> [WHAT IS REQUIRED] Rewrite the lines below with every "Find the location of" changed to "Give the position of", leaving all other text untouched.

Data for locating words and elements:
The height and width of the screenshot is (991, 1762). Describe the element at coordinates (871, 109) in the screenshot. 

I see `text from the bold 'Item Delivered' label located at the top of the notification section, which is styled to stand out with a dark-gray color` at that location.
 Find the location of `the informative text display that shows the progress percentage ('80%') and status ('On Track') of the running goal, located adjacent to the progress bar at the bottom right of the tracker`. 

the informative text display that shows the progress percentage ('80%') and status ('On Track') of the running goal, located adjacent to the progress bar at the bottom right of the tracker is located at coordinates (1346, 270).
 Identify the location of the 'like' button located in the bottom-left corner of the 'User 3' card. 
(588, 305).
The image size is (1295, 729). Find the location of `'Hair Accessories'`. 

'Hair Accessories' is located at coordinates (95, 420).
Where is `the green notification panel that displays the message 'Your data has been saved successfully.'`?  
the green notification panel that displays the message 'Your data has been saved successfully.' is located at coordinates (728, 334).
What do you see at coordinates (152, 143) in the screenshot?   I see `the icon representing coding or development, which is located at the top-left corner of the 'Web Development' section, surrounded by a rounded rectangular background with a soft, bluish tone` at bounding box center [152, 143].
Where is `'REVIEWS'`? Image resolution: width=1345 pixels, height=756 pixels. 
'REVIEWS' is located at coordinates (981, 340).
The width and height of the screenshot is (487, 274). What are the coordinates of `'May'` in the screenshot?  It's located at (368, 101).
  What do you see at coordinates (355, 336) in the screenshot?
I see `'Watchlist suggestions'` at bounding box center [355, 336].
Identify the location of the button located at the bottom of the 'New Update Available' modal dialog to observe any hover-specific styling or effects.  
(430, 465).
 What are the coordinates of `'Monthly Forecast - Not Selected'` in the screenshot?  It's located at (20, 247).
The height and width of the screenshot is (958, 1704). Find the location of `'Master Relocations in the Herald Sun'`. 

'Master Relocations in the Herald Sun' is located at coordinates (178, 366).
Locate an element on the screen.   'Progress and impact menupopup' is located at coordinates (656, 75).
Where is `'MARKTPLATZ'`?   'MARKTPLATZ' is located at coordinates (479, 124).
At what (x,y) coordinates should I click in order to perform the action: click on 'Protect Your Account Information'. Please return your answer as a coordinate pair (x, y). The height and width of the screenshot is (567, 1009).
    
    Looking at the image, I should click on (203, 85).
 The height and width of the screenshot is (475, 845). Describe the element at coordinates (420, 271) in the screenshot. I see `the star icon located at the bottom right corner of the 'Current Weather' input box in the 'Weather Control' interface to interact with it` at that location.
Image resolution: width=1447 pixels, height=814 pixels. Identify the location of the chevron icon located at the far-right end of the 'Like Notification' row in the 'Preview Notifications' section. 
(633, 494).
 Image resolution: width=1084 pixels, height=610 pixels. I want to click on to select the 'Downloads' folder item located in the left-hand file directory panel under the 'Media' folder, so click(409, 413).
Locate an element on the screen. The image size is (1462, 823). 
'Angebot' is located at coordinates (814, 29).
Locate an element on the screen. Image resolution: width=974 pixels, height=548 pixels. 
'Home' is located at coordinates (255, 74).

> [TASK OUTPUT]
The height and width of the screenshot is (991, 1762). Describe the element at coordinates (871, 109) in the screenshot. 

I see `text from the bold 'Item Delivered' label located at the top of the notification section, which is styled to stand out with a dark-gray color` at that location.
 Give the position of `the informative text display that shows the progress percentage ('80%') and status ('On Track') of the running goal, located adjacent to the progress bar at the bottom right of the tracker`. 

the informative text display that shows the progress percentage ('80%') and status ('On Track') of the running goal, located adjacent to the progress bar at the bottom right of the tracker is located at coordinates (1346, 270).
 Identify the location of the 'like' button located in the bottom-left corner of the 'User 3' card. 
(588, 305).
The image size is (1295, 729). Give the position of `'Hair Accessories'`. 

'Hair Accessories' is located at coordinates (95, 420).
Where is `the green notification panel that displays the message 'Your data has been saved successfully.'`?  
the green notification panel that displays the message 'Your data has been saved successfully.' is located at coordinates (728, 334).
What do you see at coordinates (152, 143) in the screenshot?   I see `the icon representing coding or development, which is located at the top-left corner of the 'Web Development' section, surrounded by a rounded rectangular background with a soft, bluish tone` at bounding box center [152, 143].
Where is `'REVIEWS'`? Image resolution: width=1345 pixels, height=756 pixels. 
'REVIEWS' is located at coordinates (981, 340).
The width and height of the screenshot is (487, 274). What are the coordinates of `'May'` in the screenshot?  It's located at (368, 101).
  What do you see at coordinates (355, 336) in the screenshot?
I see `'Watchlist suggestions'` at bounding box center [355, 336].
Identify the location of the button located at the bottom of the 'New Update Available' modal dialog to observe any hover-specific styling or effects.  
(430, 465).
 What are the coordinates of `'Monthly Forecast - Not Selected'` in the screenshot?  It's located at (20, 247).
The height and width of the screenshot is (958, 1704). Give the position of `'Master Relocations in the Herald Sun'`. 

'Master Relocations in the Herald Sun' is located at coordinates (178, 366).
Locate an element on the screen.   'Progress and impact menupopup' is located at coordinates (656, 75).
Where is `'MARKTPLATZ'`?   'MARKTPLATZ' is located at coordinates (479, 124).
At what (x,y) coordinates should I click in order to perform the action: click on 'Protect Your Account Information'. Please return your answer as a coordinate pair (x, y). The height and width of the screenshot is (567, 1009).
    
    Looking at the image, I should click on (203, 85).
 The height and width of the screenshot is (475, 845). Describe the element at coordinates (420, 271) in the screenshot. I see `the star icon located at the bottom right corner of the 'Current Weather' input box in the 'Weather Control' interface to interact with it` at that location.
Image resolution: width=1447 pixels, height=814 pixels. Identify the location of the chevron icon located at the far-right end of the 'Like Notification' row in the 'Preview Notifications' section. 
(633, 494).
 Image resolution: width=1084 pixels, height=610 pixels. I want to click on to select the 'Downloads' folder item located in the left-hand file directory panel under the 'Media' folder, so click(409, 413).
Locate an element on the screen. The image size is (1462, 823). 
'Angebot' is located at coordinates (814, 29).
Locate an element on the screen. Image resolution: width=974 pixels, height=548 pixels. 
'Home' is located at coordinates (255, 74).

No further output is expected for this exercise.